▶ [Reading text]:
▼
Re: [PATCH V2] fork: Improve error message for corrupted page tables

2019-08-06 Thread Sai Praneeth Prakhya
On Tue, 2019-08-06 at 10:36 +0200, Michal Hocko wrote:
> On Mon 05-08-19 20:05:27, Sai Praneeth Prakhya wrote:
> > When a user process exits, the kernel cleans up the mm_struct of the user
> > process and during cleanup, check_mm() checks the page tables of the user
> > process for corruption (E.g: unexpected page flags set/cleared). For
> > corrupted page tables, the error message printed by check_mm() isn't very
> > clear as it prints the loop index instead of page table type (E.g:
> > Resident
> > file mapping pages vs Resident shared memory pages). The loop index in
> > check_mm() is used to index rss_stat[] which represents individual memory
> > type stats. Hence, instead of printing index, print memory type, thereby
> > improving error message.
> > 
> > Without patch:
> > --
> > [  204.836425] mm/pgtable-generic.c:29: bad p4d
> > 89eb4e92(80025f941467)
> > [  204.836544] BUG: Bad rss-counter state mm:f75895ea idx:0 val:2
> > [  204.836615] BUG: Bad rss-counter state mm:f75895ea idx:1 val:5
> > [  204.836685] BUG: non-zero pgtables_bytes on freeing mm: 20480
> > 
> > With patch:
> > ---
> > [   69.815453] mm/pgtable-generic.c:29: bad p4d
> > 84653642(80025ca37467)
> > [   69.815872] BUG: Bad rss-counter state mm:014a6c03
> > type:MM_FILEPAGES val:2
> > [   69.815962] BUG: Bad rss-counter state mm:014a6c03
> > type:MM_ANONPAGES val:5
> > [   69.816050] BUG: non-zero pgtables_bytes on freeing mm: 20480
> 
> I like this. On any occasion I am investigating an issue with an rss
> inbalance I have to go back to kernel sources to see which pte type that
> is.
▲
Could you write out the part of the patch discussion that opens with the words containing "2019-08-06 Thread Sai" and closes with "improving error message.", switching "loop index" to "array index"? None of the rows has any bearing on the patch discussion.

Pointing records for elements and text:
▼
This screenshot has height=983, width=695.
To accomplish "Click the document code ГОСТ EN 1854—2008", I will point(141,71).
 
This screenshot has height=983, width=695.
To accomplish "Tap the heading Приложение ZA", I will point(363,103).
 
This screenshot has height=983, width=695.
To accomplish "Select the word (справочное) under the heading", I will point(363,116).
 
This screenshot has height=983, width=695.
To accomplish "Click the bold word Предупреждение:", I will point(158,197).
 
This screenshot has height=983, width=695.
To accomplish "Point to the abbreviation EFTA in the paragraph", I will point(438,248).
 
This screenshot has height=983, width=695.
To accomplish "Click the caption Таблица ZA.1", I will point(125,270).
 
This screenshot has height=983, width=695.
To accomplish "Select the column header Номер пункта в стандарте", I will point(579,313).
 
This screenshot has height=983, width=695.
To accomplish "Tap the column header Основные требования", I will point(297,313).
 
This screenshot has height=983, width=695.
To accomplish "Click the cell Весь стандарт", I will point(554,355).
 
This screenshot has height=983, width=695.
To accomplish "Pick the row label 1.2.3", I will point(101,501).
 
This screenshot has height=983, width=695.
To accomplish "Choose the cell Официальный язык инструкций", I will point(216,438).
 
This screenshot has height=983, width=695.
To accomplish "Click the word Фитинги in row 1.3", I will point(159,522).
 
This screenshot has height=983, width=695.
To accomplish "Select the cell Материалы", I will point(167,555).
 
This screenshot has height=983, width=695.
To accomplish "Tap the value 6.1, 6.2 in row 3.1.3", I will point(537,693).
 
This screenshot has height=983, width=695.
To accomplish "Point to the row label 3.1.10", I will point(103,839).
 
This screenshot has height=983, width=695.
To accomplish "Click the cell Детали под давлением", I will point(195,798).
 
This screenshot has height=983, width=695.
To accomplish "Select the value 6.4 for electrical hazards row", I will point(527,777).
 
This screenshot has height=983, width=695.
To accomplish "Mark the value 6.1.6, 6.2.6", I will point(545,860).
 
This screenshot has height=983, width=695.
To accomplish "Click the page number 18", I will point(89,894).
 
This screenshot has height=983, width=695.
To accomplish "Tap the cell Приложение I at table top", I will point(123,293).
▲
▼
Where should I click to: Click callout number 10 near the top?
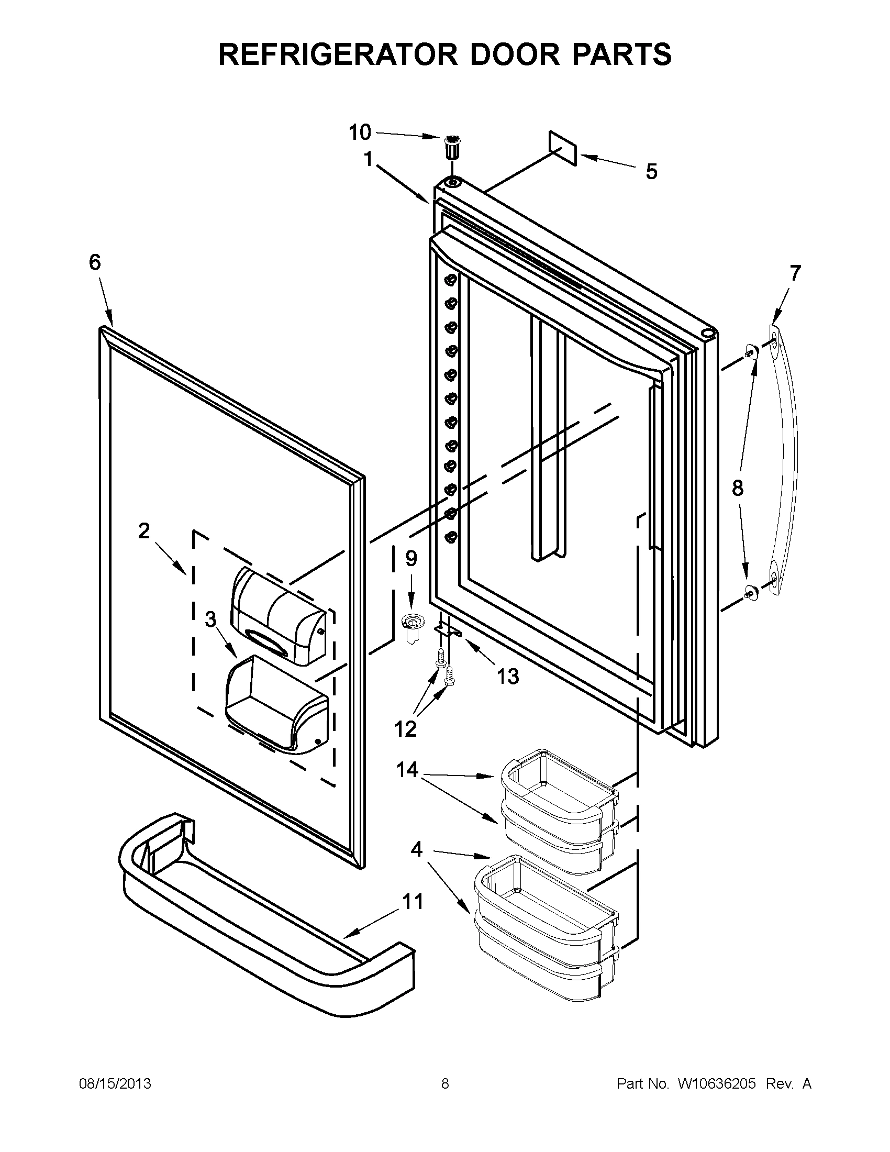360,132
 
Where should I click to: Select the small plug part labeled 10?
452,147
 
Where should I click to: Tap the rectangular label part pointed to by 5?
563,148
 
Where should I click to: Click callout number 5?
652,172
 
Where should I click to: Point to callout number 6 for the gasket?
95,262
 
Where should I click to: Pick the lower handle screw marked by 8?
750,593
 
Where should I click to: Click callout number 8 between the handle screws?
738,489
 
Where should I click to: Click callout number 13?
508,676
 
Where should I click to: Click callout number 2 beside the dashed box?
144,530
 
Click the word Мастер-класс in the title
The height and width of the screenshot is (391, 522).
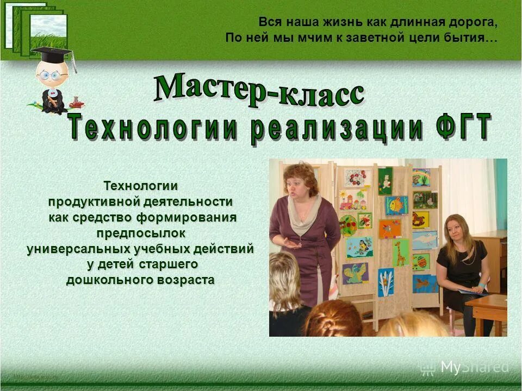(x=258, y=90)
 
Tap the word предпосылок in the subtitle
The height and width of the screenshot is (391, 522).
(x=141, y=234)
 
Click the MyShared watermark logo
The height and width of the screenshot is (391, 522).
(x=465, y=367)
▲
▼
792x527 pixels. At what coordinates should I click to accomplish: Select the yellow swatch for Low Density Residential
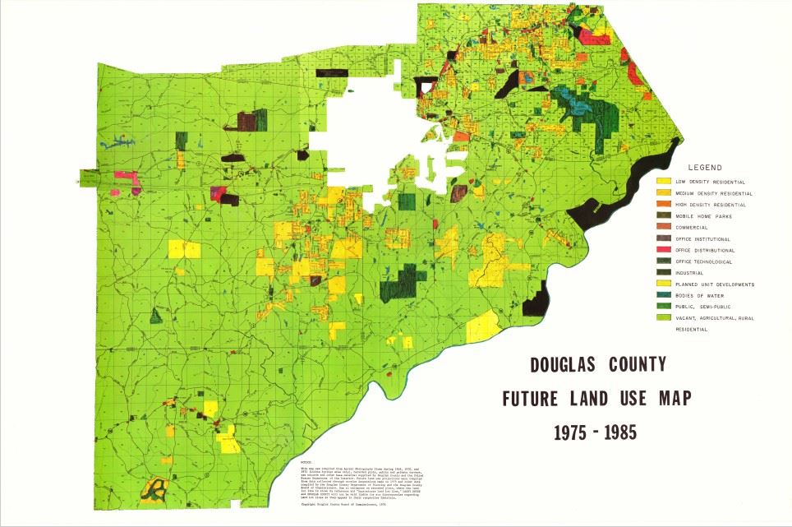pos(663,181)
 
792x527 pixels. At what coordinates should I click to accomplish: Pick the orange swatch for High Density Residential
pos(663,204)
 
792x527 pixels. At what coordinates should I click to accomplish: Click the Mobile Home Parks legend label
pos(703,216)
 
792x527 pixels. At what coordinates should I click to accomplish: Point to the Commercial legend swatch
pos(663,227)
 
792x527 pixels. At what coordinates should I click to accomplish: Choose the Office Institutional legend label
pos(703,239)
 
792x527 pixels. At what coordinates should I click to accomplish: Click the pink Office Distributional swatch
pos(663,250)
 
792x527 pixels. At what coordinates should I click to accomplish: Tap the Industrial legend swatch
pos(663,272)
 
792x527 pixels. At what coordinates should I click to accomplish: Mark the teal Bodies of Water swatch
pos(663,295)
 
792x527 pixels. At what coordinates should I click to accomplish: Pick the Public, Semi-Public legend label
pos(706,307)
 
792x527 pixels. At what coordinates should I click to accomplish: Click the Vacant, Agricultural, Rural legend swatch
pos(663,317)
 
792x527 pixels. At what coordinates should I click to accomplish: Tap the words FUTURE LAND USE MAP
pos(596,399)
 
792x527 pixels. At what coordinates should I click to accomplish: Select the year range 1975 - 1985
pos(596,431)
▲
▶ [Solution]:
2019-08-06 Thread Sai Praneeth Prakhya
On Tue, 2019-08-06 at 10:36 +0200, Michal Hocko wrote:
> On Mon 05-08-19 20:05:27, Sai Praneeth Prakhya wrote:
> > When a user process exits, the kernel cleans up the mm_struct of the user
> > process and during cleanup, check_mm() checks the page tables of the user
> > process for corruption (E.g: unexpected page flags set/cleared). For
> > corrupted page tables, the error message printed by check_mm() isn't very
> > clear as it prints the array index instead of page table type (E.g:
> > Resident
> > file mapping pages vs Resident shared memory pages). The array index in
> > check_mm() is used to index rss_stat[] which represents individual memory
> > type stats. Hence, instead of printing index, print memory type, thereby
> > improving error message.